Hot Spot: Lake Damariscotta

Lake-Damariscotta

It’s been a long time since I wet a line in Lake Damariscotta, but the memories that came from fishing this massive natural lake will stay with me forever. This hotspot will be more of a memory log and less about telling you exactly where to go, but I think, by the time you finish reading this, you’ll want to visit.

Damariscotta Lake, oddly enough, shares zero percent of its shoreline with the town Damariscotta, that lake itself is nestled between Jefferson, Noblesboro and Newcastle, ME; with a public boat ramp off of Route 213 in Jefferson. The times that I went there, I wasn’t even old enough to drive a car, but I was firmly immersed in that time of life when time ticks by so slowly and, someone like me, is able to fish as many of those long, carefree minutes as they would like.

This was a time when people weren’t so worried about what might happen to their kids if they wandered out of sight. My friend Jeremy and I took the canoe out onto this expansive lake in the morning and returned only to eat or to swim. The adults would take the Bass Tracker out and troll nightcrawlers for togue, northern-speak for lake trout, fishing the 50-foot hole near Spectacle Islands or the nearly 100-foot depths up in the northern portion of the lake, known as Great Bay; you know a lake is big when it has a bay!

My friend and I fished mostly the southwestern arm of the lake. We fished inside the marsh ‘estuary’ just west of Brandt Island, where we caught largemouth bass, pickerel and sunfish. We fished along the shorelines of Brandt Island and the Spectacle Islands for smallmouth bass, largemouth bass and rock bass. These fish were aggressive and would crush topwater baits, especially right at dark.

The greatest memory though, came when we convinced the grownups to abandon their quest for a togue to take us all the way down to a huge mat of lily pads we’d been eyeing all week but didn’t relish the long paddle there and back.

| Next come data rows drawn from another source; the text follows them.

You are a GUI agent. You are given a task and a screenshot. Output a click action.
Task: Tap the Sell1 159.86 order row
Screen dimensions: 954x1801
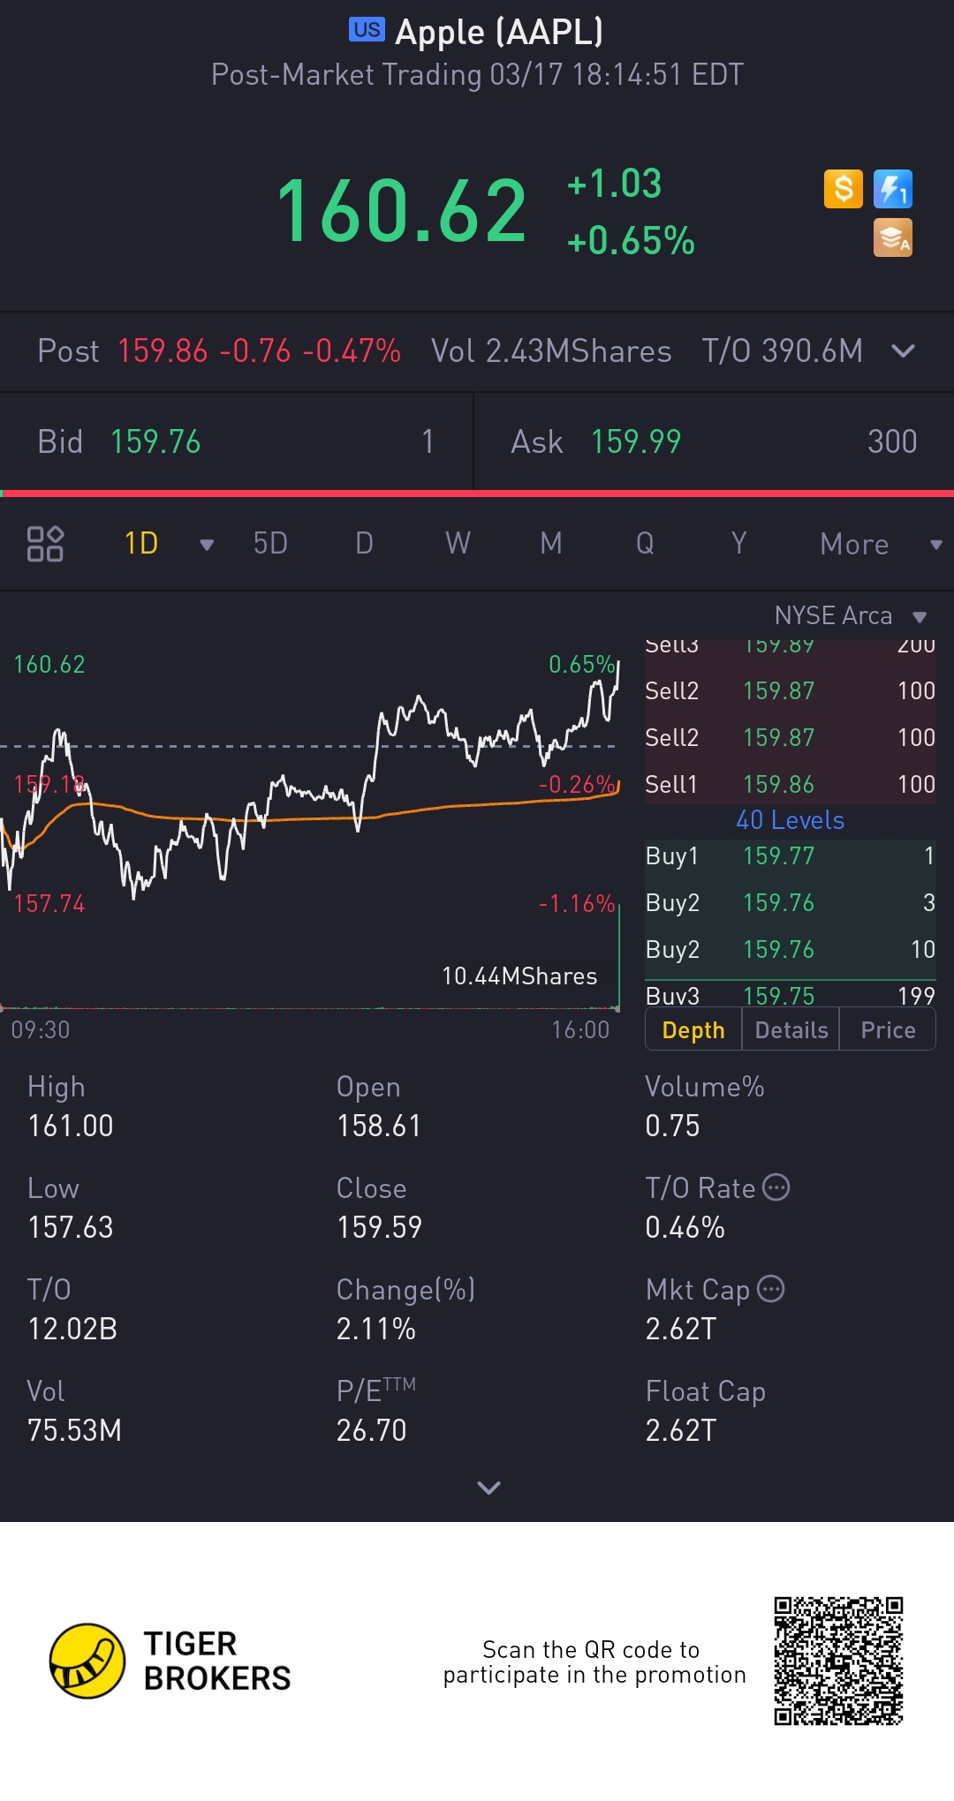click(x=790, y=784)
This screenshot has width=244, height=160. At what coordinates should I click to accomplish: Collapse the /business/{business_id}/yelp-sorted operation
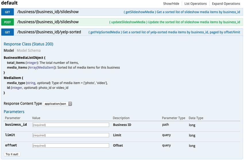tap(49, 32)
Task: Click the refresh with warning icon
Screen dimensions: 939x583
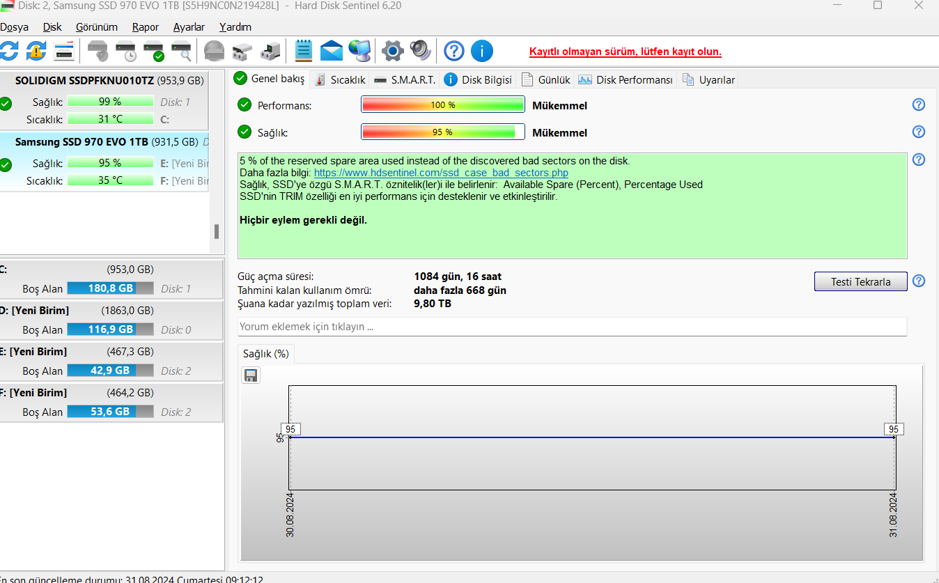Action: [x=36, y=51]
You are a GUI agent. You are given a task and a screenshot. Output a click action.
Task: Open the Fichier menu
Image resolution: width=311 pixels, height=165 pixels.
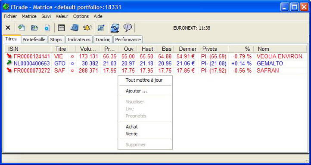tap(10, 16)
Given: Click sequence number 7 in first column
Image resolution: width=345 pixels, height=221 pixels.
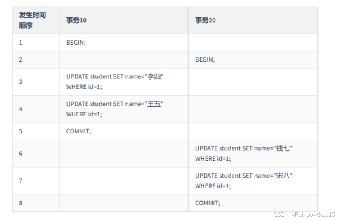Looking at the screenshot, I should coord(21,181).
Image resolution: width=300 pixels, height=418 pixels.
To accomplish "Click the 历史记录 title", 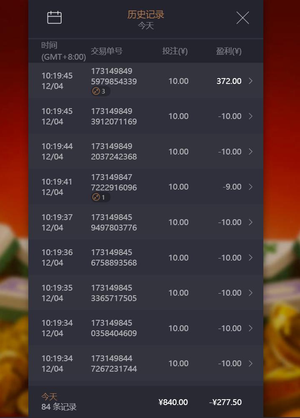I will tap(146, 14).
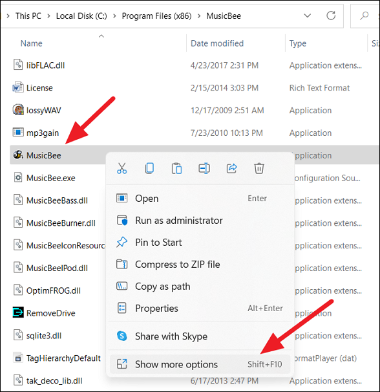The width and height of the screenshot is (380, 392).
Task: Expand the chevron after Program Files (x86)
Action: (x=199, y=16)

As we puttered along the lilies, casting hollow frogs to every patch of open water, we landed largemouth after largemouth, most of them in the 1- to 2-pound range, a few bigger and a few smaller.

Even back then, at age 13, I was a keen observer and I spied a bulging wake in a patch of open water framed by arrowhead leaf. I kept quiet until I was within casting range, using my way-too-light Ugly Stik and 8-pound Magna-Thin mono, I plopped my frog right in that tight little hollow. I lurched the frog forward once and it was gone in a loud pop. The fish was big and easily had its way with me, buried in the slop I was able to gain some line, but as we drew close, she grew tired of the game we were playing, turned, and with brute force… broke the line. I could have cried!

In my memory it was just minutes later when we saw a wolf pack of large smallmouth bass blitzing on bait. We motored to the spot and the fish had sounded. My memory of what we used has faded, but if I had to guess I’d say it was a Power Craw, Berkley’s precursor to today’s Chigger Craw. We deployed the baits and within seconds we were both tight to smallmouth bass in the 3- to 4-pound range.

And every night, after dinner was done and everyone was relaxing in the darkness, we’d fish worms and leeches on the bottom in the dark and catch piles of slab white perch, a few bass, a bunch of bullheads and even a few American eels. As a growing angler, it was hard to imagine a better place to be. And as an adult looking back, I’d have to agree.